The days are growing shorter, the temperatures are dropping, soon you will smell roast turkey and pumpkin pie, and your calendar will be marked with holiday parties to attend. What time of year is it? Yes, it’s the worst time of of year for your waistline! Researchers report half of an individual’s yearly weight gain occurs from mid-late November to early January.
Wouldn’t it be great to be able to zip up your jeans come the first of the New Year? There is no need to succumb to excess pounds put on during the winter months. A current study published in Scan’s Pulse suggests that daily self-monitoring of weight, physical activity and diet are feasible and potentially effective ways to minimize holiday weight gain.
So let’s start planning your holiday gift to yourself-weight maintenance! When it comes to self-monitoring your weight, you will begin by weighing yourself daily and recording it. If your weight heads north, you will need to either increase your physical activity or cut back on calories. Cutting back on calories can be done by eliminating sweetened beverages, reducing or eliminating alcohol, reducing the number of meals eaten out and limiting calorie laden foods with little or no nutritional value.
In addition to self-monitoring your weight, it is recommended that you self-monitor your physical activity as well. This can be done with a log or a computer-tracking tool. Keeping a record of this everyday will help you adhere to daily exercise goals which can limit holiday weight gain. The gold standard would be for you to remain as active as you are during the rest of the year. However, if this is not realistic, don’t cut exercise out completely. Some activity is better than none. Simply trying to adhere to a step or walking goal may be beneficial. The number of calories you burn walking depends on your weight and the speed you move. A rule of thumb is a 180 pound individual burns 100 calories per mile. It may not sound like very much but it adds up. Consider this, if you burn 100 calories every day, at the end of the six week holiday period you would have saved yourself enough calories to eliminate approximately 1.2 pounds of weight gain.

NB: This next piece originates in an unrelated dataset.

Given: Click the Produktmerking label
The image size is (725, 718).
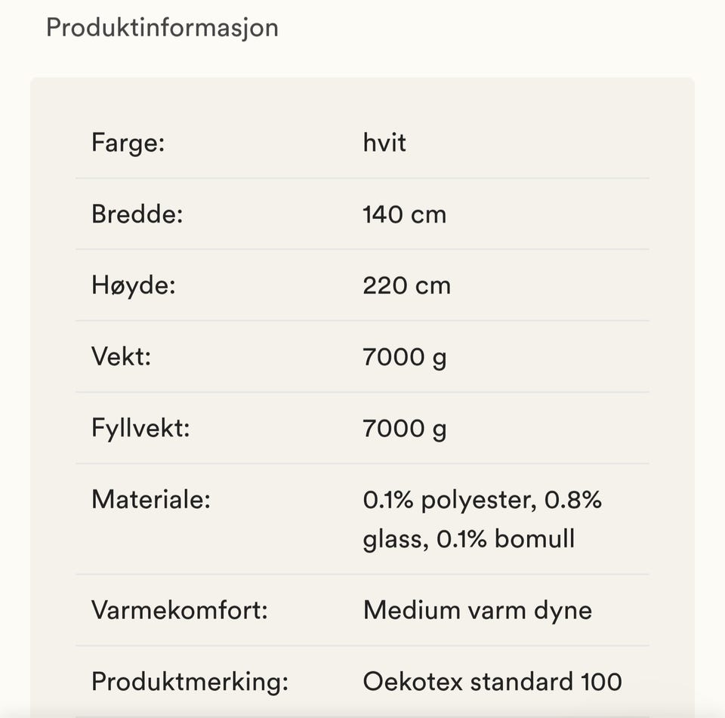Looking at the screenshot, I should 190,682.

Your food intake is the third and final item you should self-monitor. Use of a food journal will be helpful here. You should record the following every day: what you ate, how much, time you ate, where you ate, what you were doing while eating (if anything) and your emotional state. Journaling is a behavioral technique dietitians often use with clients to help them become more aware of what they are eating and how much of it. It can also be helpful to look back at the journal entries to decide what foods or behaviors were responsible for your weight gain. Get rid of these!
Self-monitoring your weight, physical activity, and food intake during this festive season will require self-discipline. You can do it. Take one day at a time. When January rolls around, and you can still fit into your jeans, you will be glad you did! Happy Holidays!